As the error messages indicate, things go wrong with the numbers which is matched by the expression in the assignmentStatement rule, which ultimately is (or should be) matched as a NUMBER in the term rule.
Looking at the lexer rules responsible for the creation of a NUMBER token:
UNSIGNED_INT : DIGIT+;
UNSIGNED_FLOAT: DIGIT+ '.' DIGIT* Exponent?
| '.' DIGIT+ Exponent?
| DIGIT+ Exponent
;
NUMBER
: UNSIGNED_INT
| UNSIGNED_FLOAT
;
it appears that a NUMBER token is never created since a NUMBER matches either a UNSIGNED_INT or an UNSIGNED_FLOAT. But since these 2 tokens are defined before the NUMBER is defined, the lexer creates UNSIGNED_INT and UNSIGNED_FLOAT tokens instead of NUMBER tokens.
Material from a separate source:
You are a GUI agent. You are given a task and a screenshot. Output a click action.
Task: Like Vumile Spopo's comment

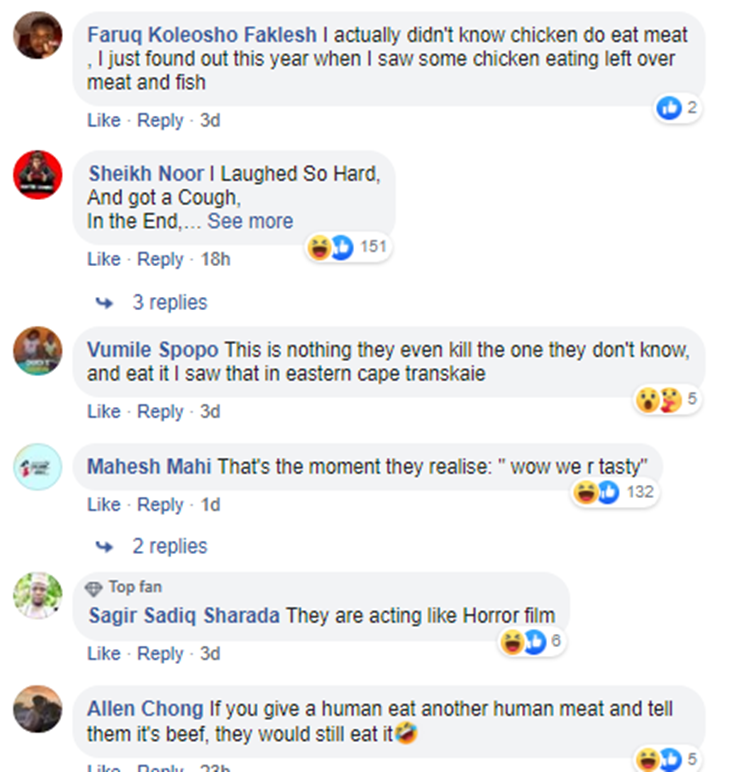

You need to change UNSIGNED_INT and UNSIGNED_FLOAT into fragment rules instead:
fragment UNSIGNED_INT : DIGIT+;
fragment UNSIGNED_FLOAT: DIGIT+ '.' DIGIT* Exponent?
| '.' DIGIT+ Exponent?
| DIGIT+ Exponent
;
NUMBER
: UNSIGNED_INT
| UNSIGNED_FLOAT
;
Be sure to understand what a fragment is: What does "fragment" mean in ANTLR?
Related
Why parse failing after upgrading from Antlr 3 to Antlr 4?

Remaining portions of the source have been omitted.